Mark Kelley: Perennial Groove

HE MAY BE NEW TO THE ROOTS CREW, but Mark Kelley has spent the last nine years honing his craft in the R&B and jazz trenches with everyone from Meshell Ndegeocello to John Scofield.

HE MAY BE NEW TO THE ROOTS CREW, but Mark Kelley has spent the last nine years honing his craft in the R&B and jazz trenches with everyone from Meshell Ndegeocello to John Scofield. Now his versatile, discerning style is on full display nightly via Late Night With Jimmy Fallon and on veteran vocalist Betty Wright’s latest CD, Betty Wright: The Movie.

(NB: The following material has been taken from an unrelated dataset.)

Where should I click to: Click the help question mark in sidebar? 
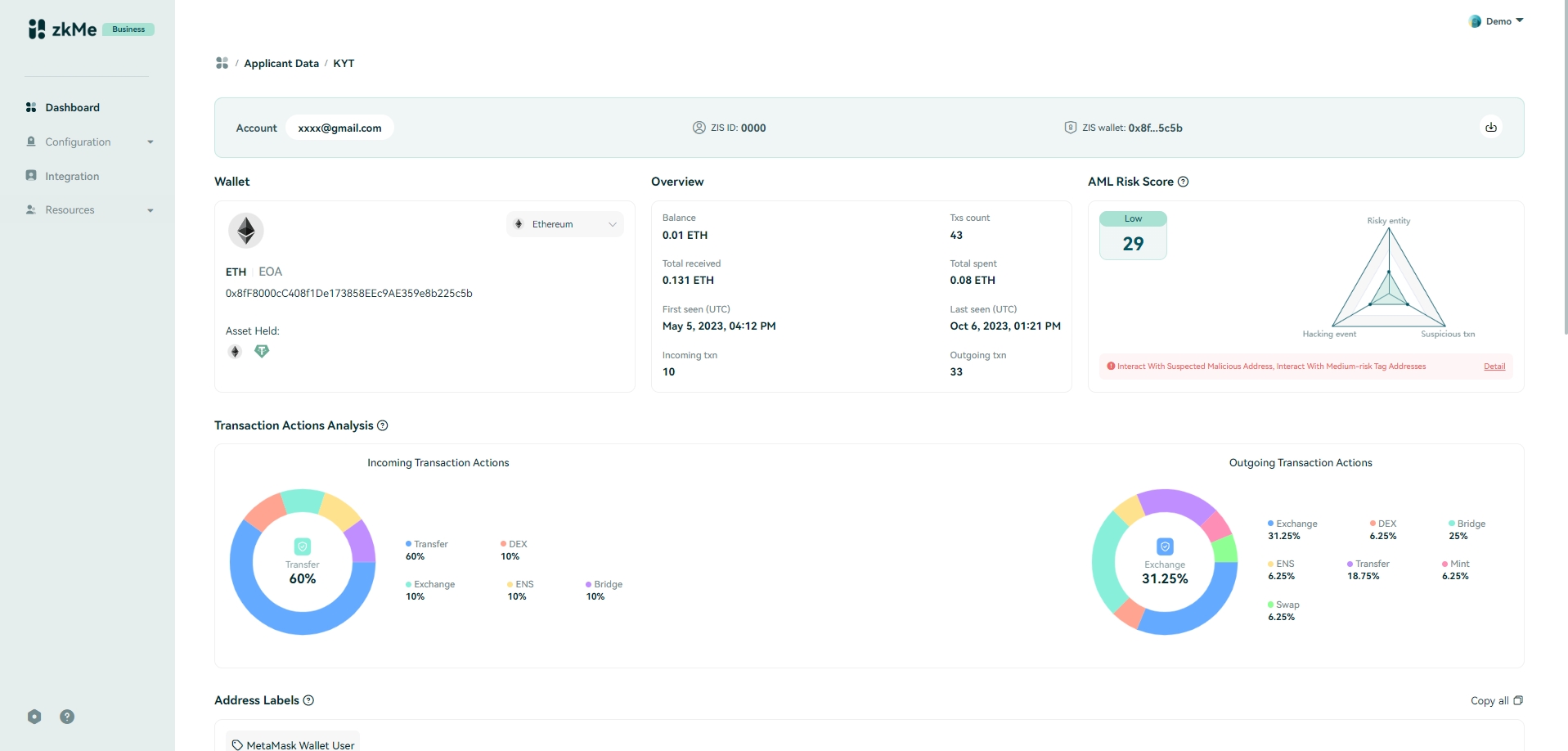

Born in Houston, Texas, to a classical pianist dad and an R&B-loving physician mom, Kelley tried cello and guitar before settling on bass at age 13, after seeing his uncle play in church. At Houston’s High School for the Performing and Visual Arts, he added upright to his repertoire, inspired by Christian McBride and Roland Guerin. A scholarship to Berklee followed, where his playing was further impacted by fellow students Chris Laughlin (Brian McKnight) and Reuben Rogers (Joshua Redman). Upon graduation, Kelley spent two years touring with Scofield’s Überjam band before moving to New York City in 2005. Meeting Ndegeocello through his doorman, who literally flagged her down walking by, Mark began six years of road work with the maverick Miss. A 2011 call from Roots drummer Questlove to sub for McBride in Quest’s Mo’ Meta Blues I band led to another to back Michael McDonald and Sara Bareilles at the 4th Annual Roots Picnic. A month and a half later, when Owen Biddle decided to depart the Roots, Kelley was offered the fulltime bass chair.

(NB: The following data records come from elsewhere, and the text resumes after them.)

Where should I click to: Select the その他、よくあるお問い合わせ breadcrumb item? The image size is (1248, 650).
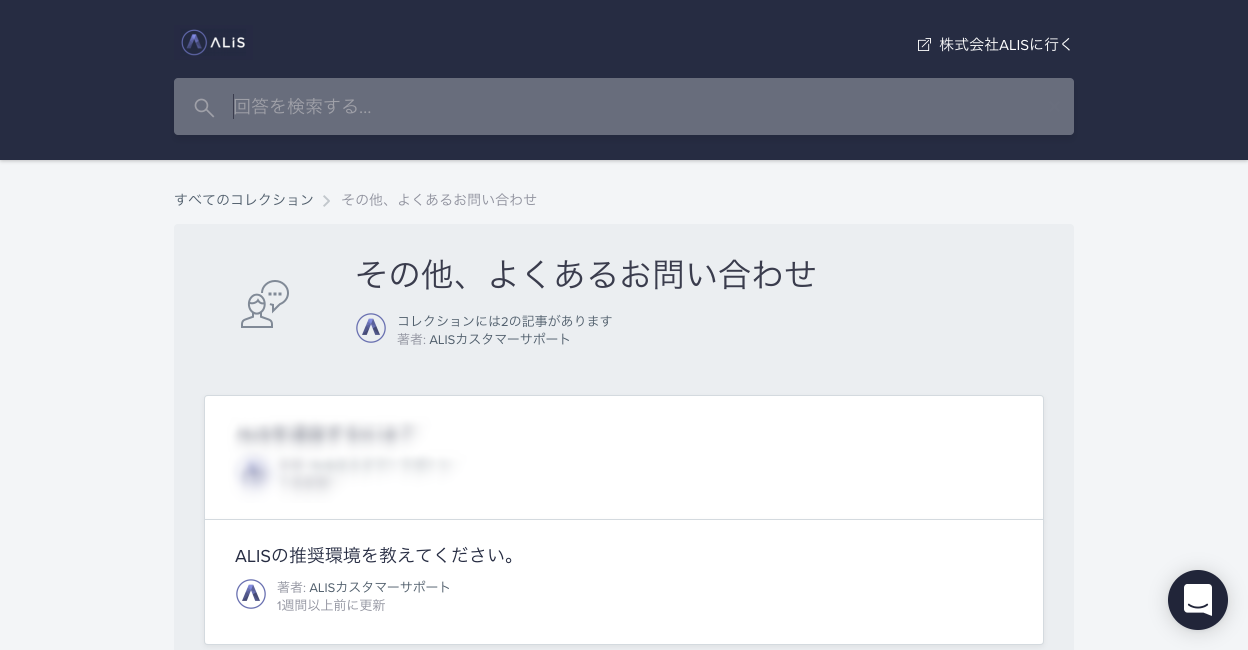[x=438, y=200]
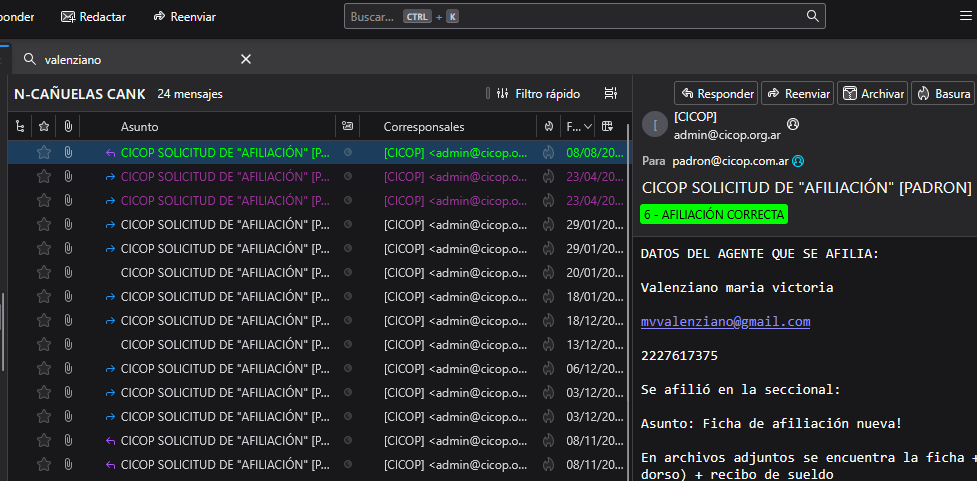Click contact icon next to admin@cicop.org.ar
Image resolution: width=977 pixels, height=481 pixels.
(793, 125)
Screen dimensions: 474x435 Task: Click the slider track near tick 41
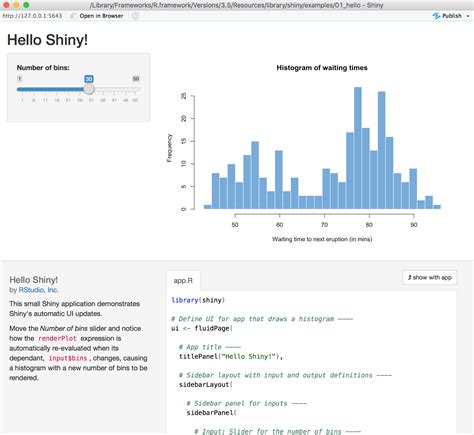pos(114,89)
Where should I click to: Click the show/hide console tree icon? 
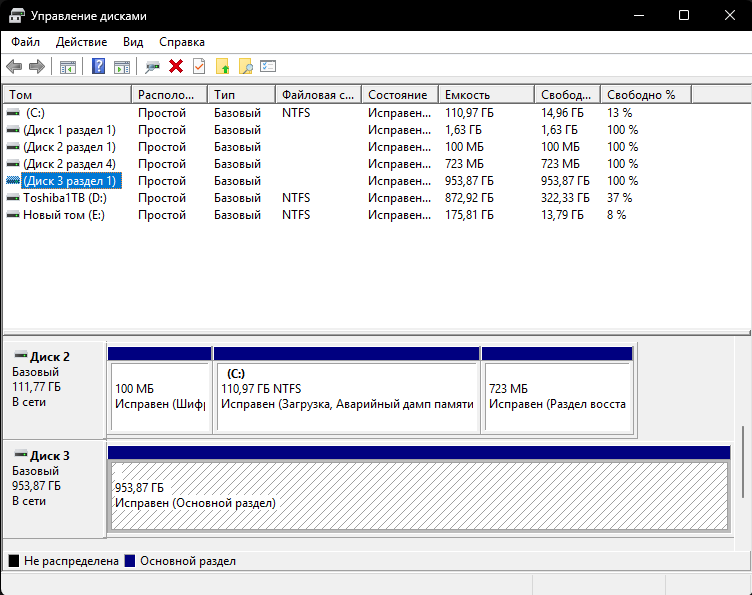[68, 67]
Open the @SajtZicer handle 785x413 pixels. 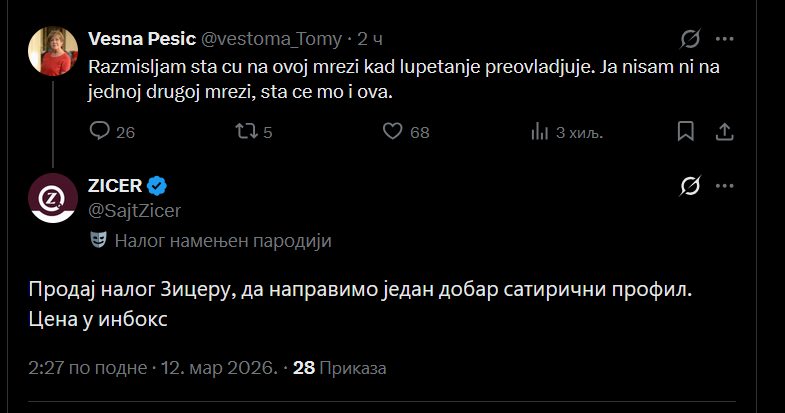135,209
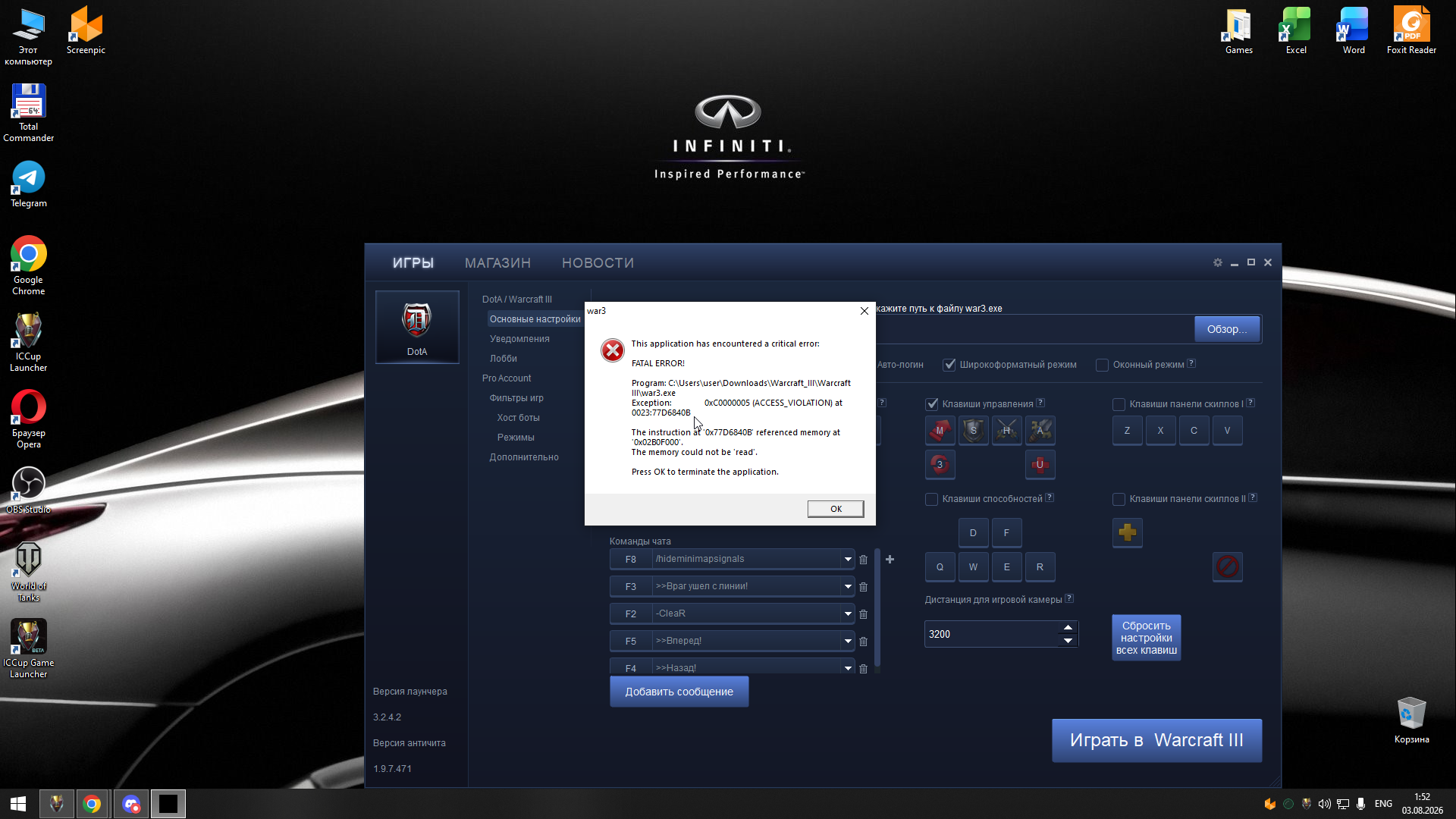Toggle the Широкоформатный режим checkbox
The height and width of the screenshot is (819, 1456).
(x=949, y=365)
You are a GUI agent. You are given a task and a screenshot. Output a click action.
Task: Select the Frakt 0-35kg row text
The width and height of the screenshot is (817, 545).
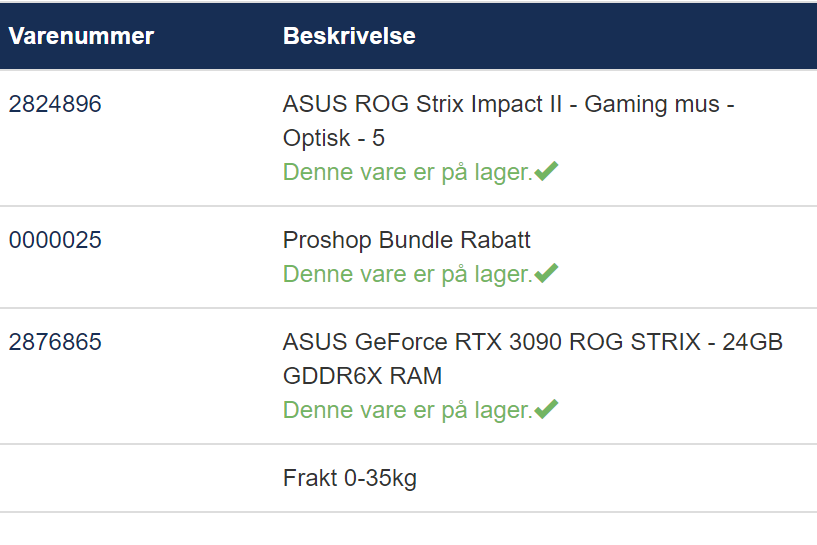350,478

How has Questlove helped you handle your transition to the Roots?
He’s made it so easy, He basically wants me to play how I play, and he gives me the space within the groove to do that. We’re also going to be featuring my upright more. Quest has an impeccable understanding of different types of grooves and a vast knowledge of music from all eras, down to the personnel on albums. So if he does want something more specific, he may pinpoint an obscure record, or he’ll offer subtle tips like de-tuning my bass slightly to capture the sound of a certain era. Doing the Fallon show with the Roots has been fun; it’s fastpaced, and you have to be quick on your feet. At rehearsal each day, we write and record the music we’re going to do that night. Then, during the show, Quest will feed us the track we’re about to play from his laptop, through our in-ears. The biggest kick is coming up with music for the guest walk-ons. Like, for Howie Mandel, we played Montell Jordan’s “This Is How We Do It,” singing, “This is How-ie Mandel!”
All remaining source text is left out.